Bende ona ismim Eftelya Aydemir dedim ayrıca çevirmen olduğumu ve bu basın toplantısında yer alacağımı söyleyince kendisinin de yer alacağını söylemişti. Bu sefer daha çok heyecanlanmıştım . Ne oluyordu bana . Resmen dilim tutulmuştu. Sonra görüşürüz tanıştığıma memnun oldum vb cümlelerle sohbeti sonlandırdık . Yalnız ben o giderken bile arkasından bakıyordum sanırım bunu farketti ve döndü ben hala bakıyordum, farkedince çok utandım. Yerin dibine girdim resmen . Şimdi ben bu utangaçlıkla kamera önünde nasıl konuşacaktım . Aradan dakikalar geçti ve toplantı salonu hareketlenmeye başlamıştı . İçimden okumadığım dua kalmamıştı.Teknik direktör diye adlandırdıkları sanırım en fazla 55 olan bir adam ve adının Ernesto olduğunu öğrendiğim futbolcu oturmuşlardı . İki sandalye kalmıştı. Sanırım tek çevirmen ben olmayacaktım. Bir görevli bana yaklaşarak benim teknik direktörü çevireceğimi , Rus bir çevirmenin ise Ernesto 'yu çevireceğini söylemesiyle şok olmuştum. Sanırım Ernesto 'yu kıskandım. Ama neden ? Kafamda deli sorular ... Her neyse diyerek Teknik Direktörün yanına oturmustum.

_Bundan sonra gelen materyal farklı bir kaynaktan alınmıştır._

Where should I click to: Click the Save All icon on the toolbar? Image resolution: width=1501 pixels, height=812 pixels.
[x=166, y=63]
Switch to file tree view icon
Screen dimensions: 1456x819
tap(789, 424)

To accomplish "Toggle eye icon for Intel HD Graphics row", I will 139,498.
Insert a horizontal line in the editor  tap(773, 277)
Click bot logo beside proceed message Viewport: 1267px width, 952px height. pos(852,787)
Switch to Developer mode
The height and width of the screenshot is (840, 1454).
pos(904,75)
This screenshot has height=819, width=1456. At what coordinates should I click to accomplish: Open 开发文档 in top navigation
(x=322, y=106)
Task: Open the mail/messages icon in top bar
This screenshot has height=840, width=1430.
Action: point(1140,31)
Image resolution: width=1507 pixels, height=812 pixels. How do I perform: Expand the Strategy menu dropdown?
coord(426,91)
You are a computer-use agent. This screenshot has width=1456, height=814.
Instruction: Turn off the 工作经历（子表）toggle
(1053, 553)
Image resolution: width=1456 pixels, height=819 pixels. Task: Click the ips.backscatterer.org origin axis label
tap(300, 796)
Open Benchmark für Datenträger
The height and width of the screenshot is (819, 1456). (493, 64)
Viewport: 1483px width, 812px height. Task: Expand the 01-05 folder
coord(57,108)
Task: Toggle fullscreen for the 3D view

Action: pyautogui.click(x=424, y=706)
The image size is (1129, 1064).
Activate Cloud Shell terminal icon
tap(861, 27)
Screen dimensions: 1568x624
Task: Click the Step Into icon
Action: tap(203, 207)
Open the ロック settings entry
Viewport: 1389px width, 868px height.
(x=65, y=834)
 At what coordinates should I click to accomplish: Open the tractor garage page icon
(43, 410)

O Almanca konuşuyordu . Hemen Rus çevirmen de gelmişti. Güzel kız... Şansa bak ... Ama neden iki çevirmen ? Çok saçma gelmişti . Rahat bir şekilde Teknik Direktörü çevirdim . Normalde kızarmam gerekirdi . Rus çevirmen de ben kadar iyi olmasada iyi çevirmişti . 45 dakika sonra toplantı sona ermişti. Herkes dağılıyordu. Ben de buradan uzaklaşmak için kapıya doğru ilerlemiştim . Birisi bana dokunarak selam demişti. Bu Rus çevirmendi .Bende istemsizce Selam dedim . Benimle tanışmak istiyordu. Rus çevirmenle tanışmıştım. Adı Olga 'ymış . Bir az sohbet etmiştik. Bana en son Ernesto 'nun ne kadar yakışıklı olduğunu söylemişti. Bende bir an Evet ya ne kadar... diyecektim ki kız şaşkın şaşkın suratıma bakmıştı. Sonra hemen cümlemi değiştirmiştim. Hemen konu değiştirerek neden ikimizinde basın toplantısında olduğumuzu sordum . O da bana bende bilmiyorum demişti. Sohbetten sonra eve gitmek için hazırlanmaya başladım. Bu Rus çevirmen bana çok sinsi bir tip gibi gelmişti. Dışarı çıkmıştım. Temiz havayı içime çekerek etrafa göz gezdirmiştim.
Futbolcular sahada çalışmalarını sürdürüyordu. Acaba Ernesto ' yu görebilir miyim diye etrafa bakındım
Evet o da oradaydı. Ona bir bakış atarak yola çıktım . Bir az etkilenmiştim ama etkilenilmeyecek gibi değildi . Resmen kendi kendime konuşuyordum . Bir taksiye atlayarak yola çıktım . Yine aklımda deli sorular . Ernesto aklımda takılı kalmıştı. Bakalım yarın daha neler bekliyordu beni.